* _WHAT TO PRODUCE_
Where a line below includes the word "Switch", copy that line.

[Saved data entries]
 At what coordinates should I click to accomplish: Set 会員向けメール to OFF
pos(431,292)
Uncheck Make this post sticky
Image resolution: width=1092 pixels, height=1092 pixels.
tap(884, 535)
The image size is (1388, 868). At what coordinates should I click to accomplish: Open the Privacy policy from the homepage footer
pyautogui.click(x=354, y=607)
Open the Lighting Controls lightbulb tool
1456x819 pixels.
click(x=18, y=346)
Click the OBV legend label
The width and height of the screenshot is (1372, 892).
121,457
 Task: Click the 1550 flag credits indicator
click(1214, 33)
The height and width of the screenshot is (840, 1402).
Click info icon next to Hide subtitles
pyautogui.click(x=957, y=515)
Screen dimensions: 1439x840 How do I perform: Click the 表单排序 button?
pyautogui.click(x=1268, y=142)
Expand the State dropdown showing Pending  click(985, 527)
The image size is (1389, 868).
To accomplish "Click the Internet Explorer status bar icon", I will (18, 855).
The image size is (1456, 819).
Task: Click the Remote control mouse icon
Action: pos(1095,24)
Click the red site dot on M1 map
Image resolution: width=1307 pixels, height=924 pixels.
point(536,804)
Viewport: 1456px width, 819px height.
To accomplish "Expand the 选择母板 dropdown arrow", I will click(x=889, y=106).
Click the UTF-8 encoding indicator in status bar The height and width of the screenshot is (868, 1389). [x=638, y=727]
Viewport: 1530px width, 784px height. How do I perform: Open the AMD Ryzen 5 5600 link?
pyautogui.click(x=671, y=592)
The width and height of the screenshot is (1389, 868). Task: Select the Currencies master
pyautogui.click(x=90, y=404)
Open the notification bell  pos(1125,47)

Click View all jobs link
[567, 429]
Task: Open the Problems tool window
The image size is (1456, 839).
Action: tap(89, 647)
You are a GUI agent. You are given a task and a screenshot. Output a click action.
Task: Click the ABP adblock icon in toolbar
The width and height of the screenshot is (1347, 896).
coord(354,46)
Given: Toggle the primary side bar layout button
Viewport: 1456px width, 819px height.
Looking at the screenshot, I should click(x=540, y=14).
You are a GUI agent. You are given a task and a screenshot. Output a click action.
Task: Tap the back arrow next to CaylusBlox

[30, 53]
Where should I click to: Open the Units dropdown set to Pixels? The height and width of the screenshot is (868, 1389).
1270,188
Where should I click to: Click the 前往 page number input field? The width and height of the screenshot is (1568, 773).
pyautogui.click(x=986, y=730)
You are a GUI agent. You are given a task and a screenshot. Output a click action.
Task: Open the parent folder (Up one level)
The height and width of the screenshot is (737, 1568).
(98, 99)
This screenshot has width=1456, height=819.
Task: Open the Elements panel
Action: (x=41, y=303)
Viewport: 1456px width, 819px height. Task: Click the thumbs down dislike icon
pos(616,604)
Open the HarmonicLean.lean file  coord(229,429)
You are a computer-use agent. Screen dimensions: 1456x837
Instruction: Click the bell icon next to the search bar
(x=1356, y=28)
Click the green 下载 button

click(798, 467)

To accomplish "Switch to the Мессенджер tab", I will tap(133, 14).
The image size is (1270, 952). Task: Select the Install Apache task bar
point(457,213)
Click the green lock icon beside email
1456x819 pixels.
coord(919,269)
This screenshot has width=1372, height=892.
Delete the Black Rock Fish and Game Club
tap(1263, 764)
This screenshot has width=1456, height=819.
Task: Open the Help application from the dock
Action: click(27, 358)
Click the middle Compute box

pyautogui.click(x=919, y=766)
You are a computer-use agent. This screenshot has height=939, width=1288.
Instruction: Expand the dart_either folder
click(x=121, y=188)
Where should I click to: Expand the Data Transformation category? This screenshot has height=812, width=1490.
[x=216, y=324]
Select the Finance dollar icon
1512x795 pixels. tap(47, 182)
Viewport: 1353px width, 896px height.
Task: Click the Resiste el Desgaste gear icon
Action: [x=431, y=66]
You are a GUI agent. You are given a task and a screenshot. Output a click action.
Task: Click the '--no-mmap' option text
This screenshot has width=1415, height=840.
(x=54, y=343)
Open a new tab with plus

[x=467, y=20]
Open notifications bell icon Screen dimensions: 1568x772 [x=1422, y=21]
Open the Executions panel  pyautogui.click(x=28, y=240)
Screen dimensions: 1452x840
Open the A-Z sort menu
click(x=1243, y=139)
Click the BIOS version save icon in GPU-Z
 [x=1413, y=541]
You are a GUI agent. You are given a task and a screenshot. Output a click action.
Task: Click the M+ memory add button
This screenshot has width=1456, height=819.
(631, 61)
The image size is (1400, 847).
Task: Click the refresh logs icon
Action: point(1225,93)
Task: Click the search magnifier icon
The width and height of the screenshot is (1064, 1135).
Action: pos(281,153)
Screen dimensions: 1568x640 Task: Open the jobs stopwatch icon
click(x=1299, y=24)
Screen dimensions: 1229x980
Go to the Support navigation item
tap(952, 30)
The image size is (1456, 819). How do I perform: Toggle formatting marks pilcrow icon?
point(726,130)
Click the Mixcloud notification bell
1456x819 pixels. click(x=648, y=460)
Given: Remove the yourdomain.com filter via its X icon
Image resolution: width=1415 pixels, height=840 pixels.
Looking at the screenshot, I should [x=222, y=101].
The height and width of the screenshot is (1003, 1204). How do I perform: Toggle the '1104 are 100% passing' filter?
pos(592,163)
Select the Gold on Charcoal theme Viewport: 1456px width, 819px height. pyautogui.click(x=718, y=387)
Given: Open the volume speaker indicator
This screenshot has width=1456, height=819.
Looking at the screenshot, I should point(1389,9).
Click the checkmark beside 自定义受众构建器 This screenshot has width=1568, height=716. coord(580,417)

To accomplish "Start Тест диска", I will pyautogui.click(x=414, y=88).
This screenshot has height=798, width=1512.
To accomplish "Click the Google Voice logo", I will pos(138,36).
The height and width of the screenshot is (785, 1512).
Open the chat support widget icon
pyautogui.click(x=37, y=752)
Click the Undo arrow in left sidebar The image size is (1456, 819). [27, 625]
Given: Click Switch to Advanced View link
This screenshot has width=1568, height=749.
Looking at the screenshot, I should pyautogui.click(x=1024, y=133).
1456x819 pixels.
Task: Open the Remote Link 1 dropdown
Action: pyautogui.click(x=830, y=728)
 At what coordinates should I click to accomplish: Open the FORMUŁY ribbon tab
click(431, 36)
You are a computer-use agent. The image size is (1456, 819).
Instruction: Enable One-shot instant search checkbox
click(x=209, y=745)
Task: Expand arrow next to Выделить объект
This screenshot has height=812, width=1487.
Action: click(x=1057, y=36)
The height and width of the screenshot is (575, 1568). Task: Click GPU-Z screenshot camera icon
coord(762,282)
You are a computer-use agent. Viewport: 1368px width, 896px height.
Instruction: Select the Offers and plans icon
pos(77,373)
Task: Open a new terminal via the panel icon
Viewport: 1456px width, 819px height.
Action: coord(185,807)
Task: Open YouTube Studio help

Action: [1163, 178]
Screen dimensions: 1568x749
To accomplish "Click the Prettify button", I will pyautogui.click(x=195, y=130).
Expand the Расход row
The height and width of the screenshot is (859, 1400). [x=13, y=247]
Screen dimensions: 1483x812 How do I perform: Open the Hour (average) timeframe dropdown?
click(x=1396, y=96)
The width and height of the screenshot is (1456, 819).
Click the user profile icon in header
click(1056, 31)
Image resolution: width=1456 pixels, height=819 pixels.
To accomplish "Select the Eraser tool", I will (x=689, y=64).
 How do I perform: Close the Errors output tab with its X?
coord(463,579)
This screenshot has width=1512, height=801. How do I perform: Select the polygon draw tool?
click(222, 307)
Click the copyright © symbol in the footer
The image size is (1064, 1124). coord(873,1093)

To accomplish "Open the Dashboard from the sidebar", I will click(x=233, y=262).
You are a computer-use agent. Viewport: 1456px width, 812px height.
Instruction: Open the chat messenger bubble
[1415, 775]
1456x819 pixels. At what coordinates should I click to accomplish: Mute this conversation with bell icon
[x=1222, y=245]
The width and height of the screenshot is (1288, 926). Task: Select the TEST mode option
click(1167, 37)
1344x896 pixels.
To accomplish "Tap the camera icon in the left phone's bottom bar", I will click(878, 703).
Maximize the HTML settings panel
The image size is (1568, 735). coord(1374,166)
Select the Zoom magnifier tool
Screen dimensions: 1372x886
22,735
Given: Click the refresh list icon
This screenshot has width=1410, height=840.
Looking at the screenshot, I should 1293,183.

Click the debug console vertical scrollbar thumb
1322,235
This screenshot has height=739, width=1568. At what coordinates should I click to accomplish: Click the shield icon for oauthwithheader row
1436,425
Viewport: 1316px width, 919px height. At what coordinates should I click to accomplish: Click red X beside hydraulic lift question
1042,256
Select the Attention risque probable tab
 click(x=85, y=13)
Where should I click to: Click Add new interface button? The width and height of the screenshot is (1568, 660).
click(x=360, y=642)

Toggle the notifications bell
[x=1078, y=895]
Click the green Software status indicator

* _OUTPUT FOR THIS TASK_
To accomplish "Switch to the Мессенджер tab", I will tap(133, 14).
Given: Click Switch to Advanced View link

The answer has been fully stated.